Requirement — The required result is each line of the entries below containing the string "Security".

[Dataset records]
****************************************
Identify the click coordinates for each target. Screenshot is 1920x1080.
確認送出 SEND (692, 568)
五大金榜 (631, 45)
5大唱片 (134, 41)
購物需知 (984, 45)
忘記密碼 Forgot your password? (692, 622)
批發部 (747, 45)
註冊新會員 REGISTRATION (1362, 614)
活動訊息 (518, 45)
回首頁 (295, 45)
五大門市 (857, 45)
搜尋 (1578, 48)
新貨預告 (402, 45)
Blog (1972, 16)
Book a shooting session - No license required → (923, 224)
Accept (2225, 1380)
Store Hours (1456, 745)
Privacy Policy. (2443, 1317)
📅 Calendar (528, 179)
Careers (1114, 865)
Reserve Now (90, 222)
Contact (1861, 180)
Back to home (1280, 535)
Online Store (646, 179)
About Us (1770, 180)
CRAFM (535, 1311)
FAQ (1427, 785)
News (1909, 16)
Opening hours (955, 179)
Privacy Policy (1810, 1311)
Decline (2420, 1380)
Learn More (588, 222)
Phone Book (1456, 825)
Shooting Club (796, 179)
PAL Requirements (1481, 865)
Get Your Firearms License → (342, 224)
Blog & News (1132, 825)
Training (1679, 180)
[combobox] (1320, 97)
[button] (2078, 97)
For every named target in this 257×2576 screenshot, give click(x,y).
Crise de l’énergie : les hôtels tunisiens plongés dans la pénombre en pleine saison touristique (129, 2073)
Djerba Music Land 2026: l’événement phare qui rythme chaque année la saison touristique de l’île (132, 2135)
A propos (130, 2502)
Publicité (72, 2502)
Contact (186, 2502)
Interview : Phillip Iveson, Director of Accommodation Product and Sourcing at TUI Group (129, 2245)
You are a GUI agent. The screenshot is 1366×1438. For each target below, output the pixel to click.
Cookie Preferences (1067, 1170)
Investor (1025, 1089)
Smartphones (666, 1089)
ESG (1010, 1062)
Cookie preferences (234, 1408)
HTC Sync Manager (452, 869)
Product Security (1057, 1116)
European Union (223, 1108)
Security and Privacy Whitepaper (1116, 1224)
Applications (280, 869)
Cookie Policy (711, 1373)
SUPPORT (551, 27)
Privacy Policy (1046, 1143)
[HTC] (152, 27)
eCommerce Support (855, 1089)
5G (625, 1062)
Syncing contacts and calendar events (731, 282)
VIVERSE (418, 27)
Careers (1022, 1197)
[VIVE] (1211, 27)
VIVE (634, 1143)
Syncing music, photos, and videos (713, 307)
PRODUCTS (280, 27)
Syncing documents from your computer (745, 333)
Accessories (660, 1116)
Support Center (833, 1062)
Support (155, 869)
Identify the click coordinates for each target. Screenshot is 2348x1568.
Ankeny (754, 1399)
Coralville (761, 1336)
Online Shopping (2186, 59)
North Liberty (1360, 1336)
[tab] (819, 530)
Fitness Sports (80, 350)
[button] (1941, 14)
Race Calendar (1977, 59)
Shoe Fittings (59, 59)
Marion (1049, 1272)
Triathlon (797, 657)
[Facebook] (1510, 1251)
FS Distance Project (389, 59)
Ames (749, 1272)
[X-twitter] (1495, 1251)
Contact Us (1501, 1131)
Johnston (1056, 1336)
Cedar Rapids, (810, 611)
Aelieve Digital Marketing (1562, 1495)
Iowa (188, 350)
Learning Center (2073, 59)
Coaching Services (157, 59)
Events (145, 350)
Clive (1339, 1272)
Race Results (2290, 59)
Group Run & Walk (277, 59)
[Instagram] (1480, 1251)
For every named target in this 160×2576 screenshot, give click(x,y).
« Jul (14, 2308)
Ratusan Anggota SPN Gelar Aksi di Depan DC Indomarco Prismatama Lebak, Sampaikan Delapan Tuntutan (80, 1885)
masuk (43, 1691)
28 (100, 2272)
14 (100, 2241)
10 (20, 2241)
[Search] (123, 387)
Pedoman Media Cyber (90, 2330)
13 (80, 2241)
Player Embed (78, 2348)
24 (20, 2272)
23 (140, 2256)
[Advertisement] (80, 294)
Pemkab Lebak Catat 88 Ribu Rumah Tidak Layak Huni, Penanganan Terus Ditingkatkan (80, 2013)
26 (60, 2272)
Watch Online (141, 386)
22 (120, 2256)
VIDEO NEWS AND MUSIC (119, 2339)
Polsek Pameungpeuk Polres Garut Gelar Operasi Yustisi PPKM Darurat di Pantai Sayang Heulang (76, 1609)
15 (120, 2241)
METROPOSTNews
****************************************
Answer box —
Product Security (1057, 1116)
Security and Privacy Whitepaper (1116, 1224)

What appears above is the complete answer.